_EXCERPT_:
##############################
ZFS does not need or benefit from ECC memory any more than any other FS. The bitflip corrupted the data, regardless of ZFS. Any other FS is just oblivious, ZFS will at least tell you your data is corrupt but happily keep operating.
> ZFS' RAM-hungry nature
ZFS is not really RAM-hungry, unless one uses deduplication (which is not enabled by default, nor generally recommended). It can often seem RAM hungry on Linux because the ARC is not counted as “cache” like the page cache is.
---
ZFS docs say as much as well: https://openzfs.github.io/openzfs-docs/Project%20and%20Commu...
I don't think it is. I've never heard of that happening, or seen any evidence ZFS is more likely to break than any random filesystem. I've only seen people spreading paranoid rumors based on a couple pages saying ECC memory is important to fully get the benefits of ZFS.
Some of the things they say aren't credible, even if they're said often.
You don't need an enormous amount of ram to run zfs unless you have dedupe enabled. A lot of people thought they wanted dedupe enabled though. (2024's fast dedupe may help, but probably the right answer for most people is not to use dedupe)
##############################
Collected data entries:
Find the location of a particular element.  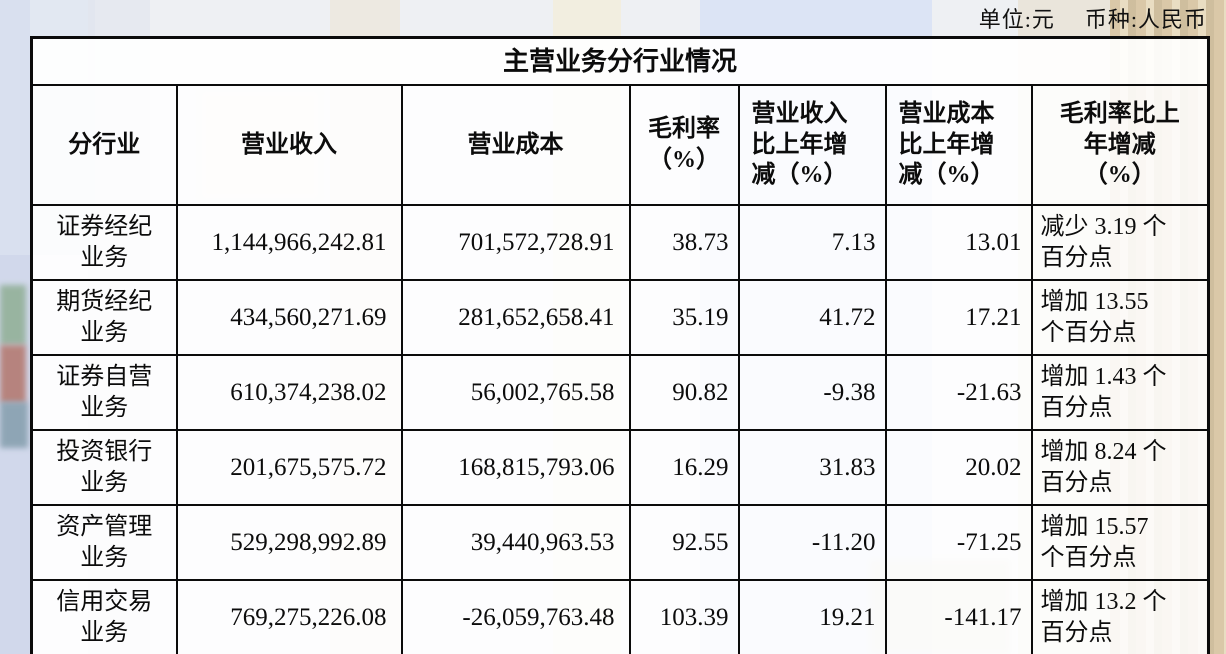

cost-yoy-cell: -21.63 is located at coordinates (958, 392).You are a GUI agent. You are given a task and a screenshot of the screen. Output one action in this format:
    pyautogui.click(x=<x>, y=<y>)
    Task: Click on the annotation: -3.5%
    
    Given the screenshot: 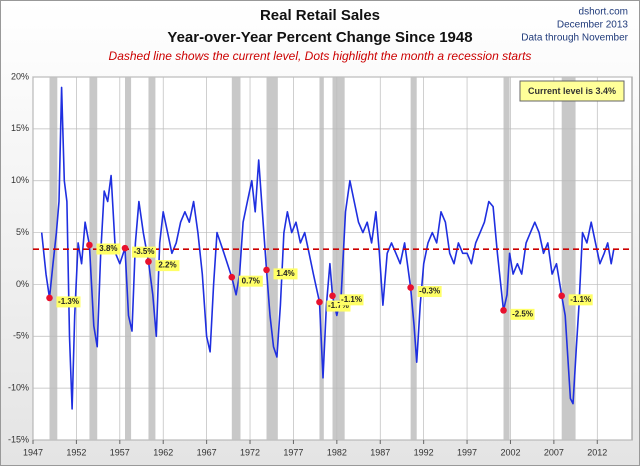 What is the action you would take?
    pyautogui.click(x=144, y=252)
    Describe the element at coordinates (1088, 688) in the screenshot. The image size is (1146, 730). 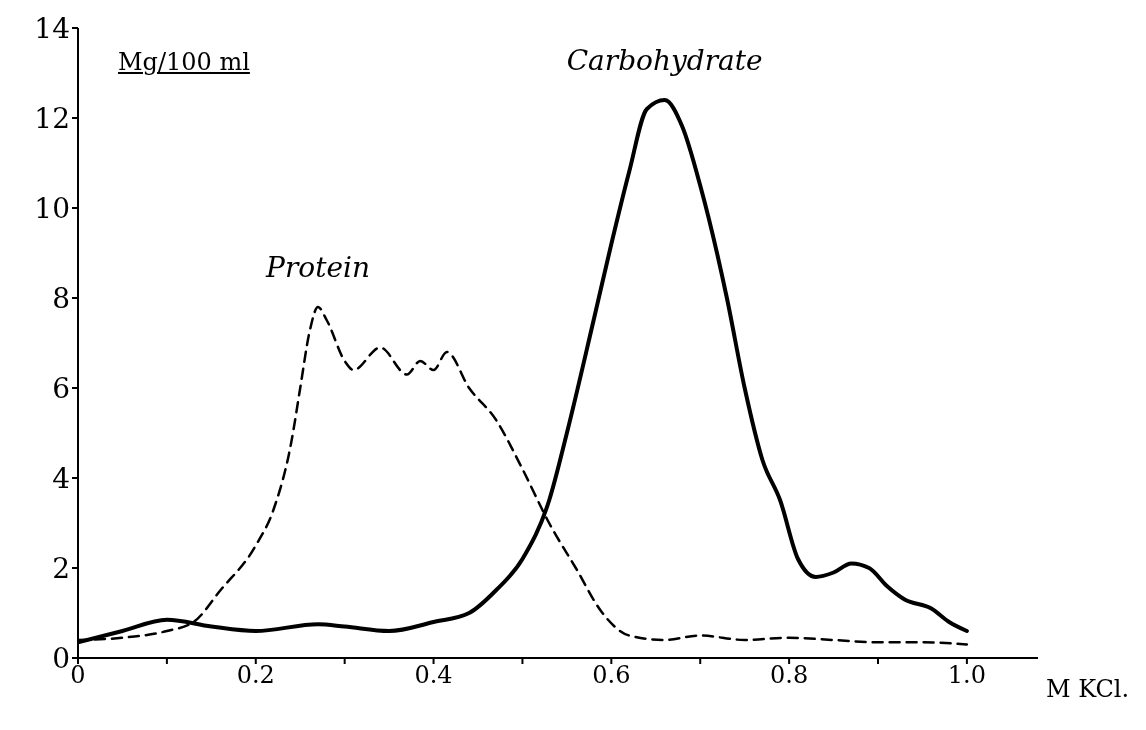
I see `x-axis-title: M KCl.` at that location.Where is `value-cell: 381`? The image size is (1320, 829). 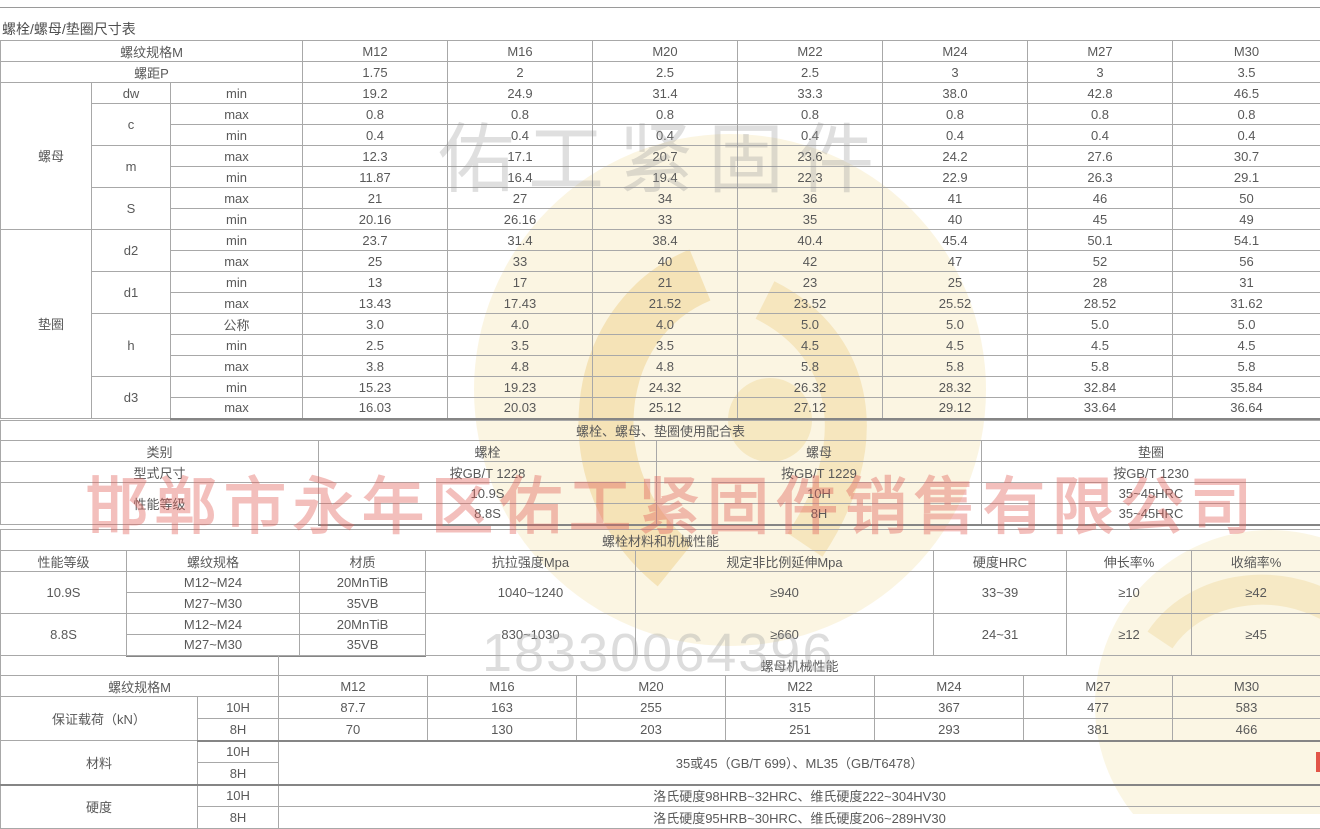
##############################
_WORK INSTRUCTIONS_:
1. Answer these questions from the ZFS thread:
(a) Which feature does the thread name as the case where ZFS needs a lot of RAM?
(b) Why can ZFS seem RAM hungry on Linux?
(c) When a bitflip corrupts data, what does ZFS do that other filesystems do not?
2. List every kind of memory or cache that the ZFS thread names.
None of the collected data is needed here.

_ANSWERS BY ITEM NUMBER_:
1.
(a) Deduplication.
(b) The ARC is not counted as "cache" the way the page cache is.
(c) It tells you that your data is corrupt.

2.
ECC memory
RAM
the ARC
the page cache